- [Work order]: Pull every line with the word "will" out of the entries below.

- [Entries provided]:
--------------------------------------------------

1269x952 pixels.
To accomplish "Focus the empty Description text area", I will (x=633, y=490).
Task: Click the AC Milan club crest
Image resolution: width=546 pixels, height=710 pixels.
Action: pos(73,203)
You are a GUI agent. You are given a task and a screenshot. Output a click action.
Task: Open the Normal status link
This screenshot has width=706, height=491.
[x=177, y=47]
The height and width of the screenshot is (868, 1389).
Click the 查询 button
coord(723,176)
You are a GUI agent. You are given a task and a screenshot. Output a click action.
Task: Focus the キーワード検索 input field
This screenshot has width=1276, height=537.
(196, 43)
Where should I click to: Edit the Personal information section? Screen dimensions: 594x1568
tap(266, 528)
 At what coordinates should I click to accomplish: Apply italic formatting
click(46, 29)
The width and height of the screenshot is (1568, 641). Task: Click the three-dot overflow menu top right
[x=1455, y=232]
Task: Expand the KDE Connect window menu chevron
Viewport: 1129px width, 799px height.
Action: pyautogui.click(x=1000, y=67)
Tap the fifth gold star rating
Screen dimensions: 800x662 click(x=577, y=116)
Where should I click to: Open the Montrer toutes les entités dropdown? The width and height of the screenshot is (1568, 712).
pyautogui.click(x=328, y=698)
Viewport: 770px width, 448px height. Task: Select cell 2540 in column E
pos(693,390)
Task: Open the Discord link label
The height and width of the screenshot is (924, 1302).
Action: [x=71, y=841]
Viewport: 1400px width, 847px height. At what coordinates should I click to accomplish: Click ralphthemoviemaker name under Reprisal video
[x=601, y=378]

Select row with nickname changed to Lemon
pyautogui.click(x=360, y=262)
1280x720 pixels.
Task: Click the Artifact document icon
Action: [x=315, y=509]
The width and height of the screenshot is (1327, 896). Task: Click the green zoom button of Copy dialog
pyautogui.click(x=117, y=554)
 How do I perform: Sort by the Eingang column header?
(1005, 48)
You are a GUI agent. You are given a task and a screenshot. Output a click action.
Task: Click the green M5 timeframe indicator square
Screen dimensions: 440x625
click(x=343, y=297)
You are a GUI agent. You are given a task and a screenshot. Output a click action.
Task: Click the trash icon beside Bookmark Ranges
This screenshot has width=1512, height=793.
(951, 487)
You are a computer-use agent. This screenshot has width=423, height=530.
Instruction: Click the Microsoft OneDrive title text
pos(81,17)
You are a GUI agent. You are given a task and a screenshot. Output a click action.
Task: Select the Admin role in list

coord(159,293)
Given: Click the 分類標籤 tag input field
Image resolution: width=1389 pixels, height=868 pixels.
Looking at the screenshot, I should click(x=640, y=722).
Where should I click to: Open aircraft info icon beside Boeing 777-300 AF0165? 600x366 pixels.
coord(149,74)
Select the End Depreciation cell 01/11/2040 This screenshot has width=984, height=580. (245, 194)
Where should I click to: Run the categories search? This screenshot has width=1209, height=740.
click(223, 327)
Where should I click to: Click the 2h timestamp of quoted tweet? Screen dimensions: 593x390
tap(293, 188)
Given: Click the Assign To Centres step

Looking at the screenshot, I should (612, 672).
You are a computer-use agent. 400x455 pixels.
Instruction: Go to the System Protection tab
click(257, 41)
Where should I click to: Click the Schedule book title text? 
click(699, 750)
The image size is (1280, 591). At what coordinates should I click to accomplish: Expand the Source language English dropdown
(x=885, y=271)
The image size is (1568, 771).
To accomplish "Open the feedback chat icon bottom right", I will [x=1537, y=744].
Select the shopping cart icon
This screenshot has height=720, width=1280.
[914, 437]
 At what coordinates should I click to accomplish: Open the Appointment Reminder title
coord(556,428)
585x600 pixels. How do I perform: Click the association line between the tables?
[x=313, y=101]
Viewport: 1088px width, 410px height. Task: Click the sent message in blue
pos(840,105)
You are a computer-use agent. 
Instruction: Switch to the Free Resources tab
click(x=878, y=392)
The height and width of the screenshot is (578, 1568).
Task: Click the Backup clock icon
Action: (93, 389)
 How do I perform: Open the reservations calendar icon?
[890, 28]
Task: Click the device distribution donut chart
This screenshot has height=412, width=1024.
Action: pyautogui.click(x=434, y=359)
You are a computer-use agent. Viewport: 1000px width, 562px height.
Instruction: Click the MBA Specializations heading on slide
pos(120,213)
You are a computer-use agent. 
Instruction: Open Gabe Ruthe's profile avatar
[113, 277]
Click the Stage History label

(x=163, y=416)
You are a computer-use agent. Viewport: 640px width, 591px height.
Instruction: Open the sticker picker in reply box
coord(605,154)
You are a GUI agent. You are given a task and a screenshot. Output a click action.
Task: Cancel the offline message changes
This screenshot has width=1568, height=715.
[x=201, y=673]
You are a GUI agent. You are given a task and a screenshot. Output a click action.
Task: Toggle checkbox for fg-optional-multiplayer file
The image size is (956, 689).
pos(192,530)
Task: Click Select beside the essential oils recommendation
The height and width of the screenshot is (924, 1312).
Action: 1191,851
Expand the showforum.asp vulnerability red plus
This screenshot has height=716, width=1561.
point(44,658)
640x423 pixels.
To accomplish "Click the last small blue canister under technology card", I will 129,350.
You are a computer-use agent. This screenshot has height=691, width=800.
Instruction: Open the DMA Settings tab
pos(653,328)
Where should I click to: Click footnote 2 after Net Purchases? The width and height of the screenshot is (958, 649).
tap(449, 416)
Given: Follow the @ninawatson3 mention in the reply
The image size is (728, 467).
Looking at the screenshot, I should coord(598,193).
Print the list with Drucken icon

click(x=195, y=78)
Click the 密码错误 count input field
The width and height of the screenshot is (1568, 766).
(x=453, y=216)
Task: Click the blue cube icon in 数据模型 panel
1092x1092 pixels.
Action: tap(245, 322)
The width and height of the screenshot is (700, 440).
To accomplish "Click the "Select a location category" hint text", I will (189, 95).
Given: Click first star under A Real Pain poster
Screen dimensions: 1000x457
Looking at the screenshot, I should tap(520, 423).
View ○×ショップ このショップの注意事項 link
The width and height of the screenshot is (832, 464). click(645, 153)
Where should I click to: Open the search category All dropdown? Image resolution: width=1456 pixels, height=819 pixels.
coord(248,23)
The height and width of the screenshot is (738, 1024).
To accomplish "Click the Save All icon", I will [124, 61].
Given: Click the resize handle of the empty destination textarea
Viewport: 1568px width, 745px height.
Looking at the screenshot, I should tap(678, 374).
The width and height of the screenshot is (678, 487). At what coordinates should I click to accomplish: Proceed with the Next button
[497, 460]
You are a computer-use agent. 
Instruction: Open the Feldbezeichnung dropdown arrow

--------------------------------------------------

- [Written answer]:
To accomplish "Focus the empty Description text area", I will (x=633, y=490).
To accomplish "Open the feedback chat icon bottom right", I will [x=1537, y=744].
To accomplish "Click the last small blue canister under technology card", I will 129,350.
To accomplish "Click the "Select a location category" hint text", I will (189, 95).
To accomplish "Click the Save All icon", I will [124, 61].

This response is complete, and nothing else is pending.